La France a condamné les violations de l’intégrité territoriale de l’Arménie, comme elle l’a fait pour l’Ukraine. Notre objectif est de tout faire pour éviter la reprise du conflit, alors que toute la région pâtit déjà des conséquences de la guerre en Ukraine. C’est la raison de notre appui résolu aux négociations en cours, en coordination étroite avec l’Union européenne et les Etats-Unis. Une mission du Ministère des Armées s’est récemment rendue à Erevan pour renforcer notre coopération en matière de défense, en l’adaptant au mieux aux besoins et au contexte. Vous le voyez, nous ne lâchons pas les Arméniennes et les Arméniens…
Malgré l’ordre du jour politique intense, le développement économique de l’Arménie reste une priorité. Quelles est l’agenda économique franco-arménien ? Par exemple, la compagnie Véolia représentée en Arménie par sa filiale Véolia djur, semble réaliser des projets ambitieux ?

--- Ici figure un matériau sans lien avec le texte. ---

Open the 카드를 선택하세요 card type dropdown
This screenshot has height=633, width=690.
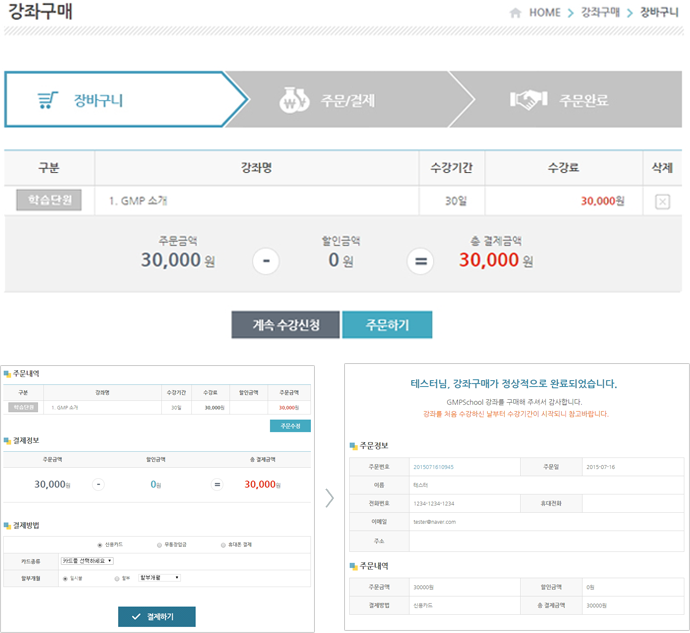click(87, 561)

L’Ambassade soutient les projets portés par les entreprises françaises déjà présentes en Arménie, comme Veolia qui ne ménage pas ses efforts pour améliorer la qualité de son service au public arménien, mais aussi Amundi ACBA, Pernod Ricard ou Carrefour, entre autres. En lien avec les différents acteurs publics et privés de notre relation économique, nous travaillons à la mise en œuvre de la feuille de route agréée en décembre dernier, en étroite concertation avec le gouvernement arménien et en adéquation avec le programme d’action de l’Union européenne en Arménie. Nous espérons que ces efforts porteront leurs fruits, notamment dans les secteurs identifiés comme prioritaires par le gouvernement arménien, comme les infrastructures routières, les énergies renouvelables, l’agriculture ou le tourisme. Nous sommes prêts à accompagner les autorités arméniennes pour mieux valoriser les opportunités du marché arménien et les atouts de leur territoire. Une mission de l'AFD (Agence Française du Développement), dirigée par M Bélier, se rend la semaine prochaine en Arménie pour renforcer son action dans le pays. L'Agence disposera désormais d'un bureau à Erevan.
Dans moins d'un mois, l'Arménie passera le flambeau de la Présidence du sommet de la Francophonie, quel bilan dressez-vous de ces quatre années ?
Le XVIIe Sommet de la Francophonie qui s’est tenu à Erevan en 2018 a eu un grand retentissement et a renforcé l’intérêt des jeunes Arméniens pour le français et la Francophonie. On le constate notamment par l’augmentation de la demande de français dans l’enseignement public, et par l’accroissement des effectifs de l’UFAR et du Lycée français Anatole France.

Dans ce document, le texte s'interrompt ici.